The drives inside the My Cloud Mirror are very easy to access without tools.
Western Digital populates the My Cloud Mirror with its own WD Red drives, which are designed for 24/7 operation. The balance of the box’s hardware features tilt toward consumer more than SMB. Unlike the more robust My Cloud EX series, this box has just one gigabit Ethernet interface and one power connector, so there’s no failover protection on either count.
Consumers will appreciate the My Cloud Mirror’s simple graphical user interface, which makes this machine very easy to set up. It comes from the factory with both iTunes and DLNA media servers for streaming media to PCs, smart TVs, mobile devices (smartphones and tablets), and media-streaming boxes in your home. WD provides free basic backup software (WD SmartWare) for your client PCs, and the box supports Apple’s Time Machine technology for backing up Macs. Upgrading to SmartWare Pro ($20 per license) adds the ability to back up to non-WD drives and to Dropbox.
WD publishes a number of Android and iOS apps that will help you derive maximum benefit from the My Cloud Mirror. The WD Photos photo viewer is designed to replace your online photo service. You can store all your photos on the My Cloud Mirror and display them on your smartphone or tablet without needing to download the images to your device. You can do the same with your music and videos, although your media-streaming experience will vary depending on your network connection (you’ll have the best experience when the NAS box and your device are connected to the same network, versus streaming over the Internet).
Performance
As we saw with WD’s original My Cloud and its prosumer-oriented My Cloud EX2, the My Cloud Mirror is no barn-burner when it comes to performance. It wasn’t terrible at dealing with very large files (we test read and write performance with a single 10GB file), but it was considerably slower reading and writing our 10GB collection of files.
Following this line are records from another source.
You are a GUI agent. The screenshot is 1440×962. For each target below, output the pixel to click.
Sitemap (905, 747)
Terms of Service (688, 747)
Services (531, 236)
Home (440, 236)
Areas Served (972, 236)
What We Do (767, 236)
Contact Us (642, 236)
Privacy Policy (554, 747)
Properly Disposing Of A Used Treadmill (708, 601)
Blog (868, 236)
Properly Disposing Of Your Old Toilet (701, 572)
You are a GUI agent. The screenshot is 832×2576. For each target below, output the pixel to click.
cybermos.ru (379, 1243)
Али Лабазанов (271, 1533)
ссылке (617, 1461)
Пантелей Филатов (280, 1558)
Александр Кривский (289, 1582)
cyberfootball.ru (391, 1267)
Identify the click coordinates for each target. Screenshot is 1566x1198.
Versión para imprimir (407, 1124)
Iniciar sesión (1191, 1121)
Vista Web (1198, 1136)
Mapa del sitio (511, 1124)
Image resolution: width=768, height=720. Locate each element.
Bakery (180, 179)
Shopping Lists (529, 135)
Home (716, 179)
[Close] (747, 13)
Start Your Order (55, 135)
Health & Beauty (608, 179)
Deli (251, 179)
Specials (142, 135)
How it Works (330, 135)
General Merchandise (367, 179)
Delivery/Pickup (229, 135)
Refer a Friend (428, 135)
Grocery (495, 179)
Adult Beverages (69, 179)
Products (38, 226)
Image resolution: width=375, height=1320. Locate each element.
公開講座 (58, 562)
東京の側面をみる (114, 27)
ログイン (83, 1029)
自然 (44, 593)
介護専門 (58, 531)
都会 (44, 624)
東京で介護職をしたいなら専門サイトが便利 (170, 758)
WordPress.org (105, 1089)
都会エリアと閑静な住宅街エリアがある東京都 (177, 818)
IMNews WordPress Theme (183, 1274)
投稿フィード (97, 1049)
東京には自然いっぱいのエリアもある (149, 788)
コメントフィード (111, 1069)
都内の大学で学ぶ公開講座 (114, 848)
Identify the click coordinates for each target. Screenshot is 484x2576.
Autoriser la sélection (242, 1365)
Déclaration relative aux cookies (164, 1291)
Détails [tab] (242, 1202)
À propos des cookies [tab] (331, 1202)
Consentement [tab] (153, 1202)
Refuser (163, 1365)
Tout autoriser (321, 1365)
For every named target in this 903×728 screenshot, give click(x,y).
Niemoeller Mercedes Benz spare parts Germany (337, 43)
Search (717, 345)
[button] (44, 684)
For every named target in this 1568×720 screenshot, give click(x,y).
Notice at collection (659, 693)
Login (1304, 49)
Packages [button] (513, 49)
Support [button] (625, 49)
And that will likely be the more common real-world usage scenario.

The My Cloud Mirror isn’t the fastest NAS box we’ve tested—by a long shot—but it offers plenty of features and is very easy to use.
If you think you’d benefit from the additional features that the prosumer-oriented My Cloud EX2 has to offer (dual Ethernet, dual power-supply inputs, and 10 licenses for WD’s SmartWare Pro), that box is street-priced just $18 higher than the My Cloud Mirror. The SmartWare Pro licenses are probably worth it if you have enough Dropbox capacity to take advantage of that feature, but few consumers will. I imagine even fewer will be able to take advantage of the EX2’s additional hardware features.
The original My Cloud is a very good—if a bit slow—consumer-oriented NAS box, and the My Cloud Mirror adds a valuable feature in RAID 1. If you use your NAS to store critical files, this is a solid buy.